Matahari semakin naik memancarkan sinarnya, kondisi sekitar yang tadinya gelap sekarang sudah terlihat. Awan kabut dibawah kami bagai lapangan putih yang terhampar luas, puncak gunung lain terlihat kecil dan angin yang kami rasakan tak sedingin tadi tapi masih kencang menerpa wajah kami. Setelah pukul 7.00 WIB, kami turun gunung. Di sabana kami bergabung dengan kelompok ketiga yang tidak meneruskan perjalanan sampai ke puncak. Ternyata jalan turun tidak semudah saat pendakian. Meskipun turun dan kondisi jalan yang terang, tapi saya harus menahan berat tubuh dan tas saya. Setelah berjam-jam perjalanan turun, kami sampai di base camp. Kami beristirahat sambil menunggu truk pasir jemputan kami.

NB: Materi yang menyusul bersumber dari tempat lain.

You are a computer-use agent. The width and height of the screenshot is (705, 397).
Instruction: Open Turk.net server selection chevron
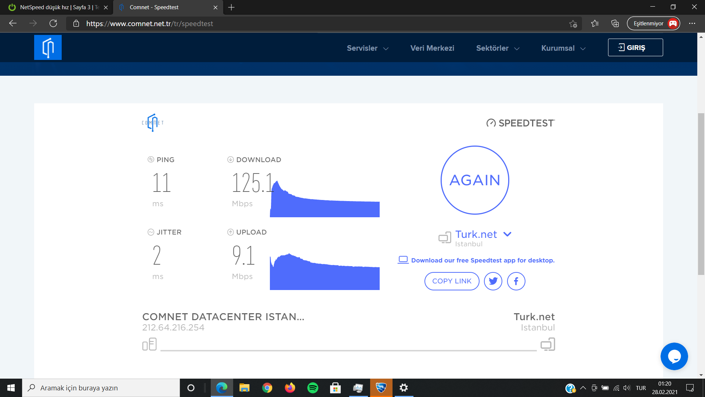click(507, 234)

Meskipun berat medan yang kami lalui, tapi itu semua terbayar dengan rasa pusa bisa menyaksikan indahnya ciptaan-Nya sepanjang perjalanan menuju puncak Merbabu.

Tidak ada komentar:

Posting Komentar

Salam Lestari......

komenlah yang sopan karena kami akan menghormati Tamu yang datang...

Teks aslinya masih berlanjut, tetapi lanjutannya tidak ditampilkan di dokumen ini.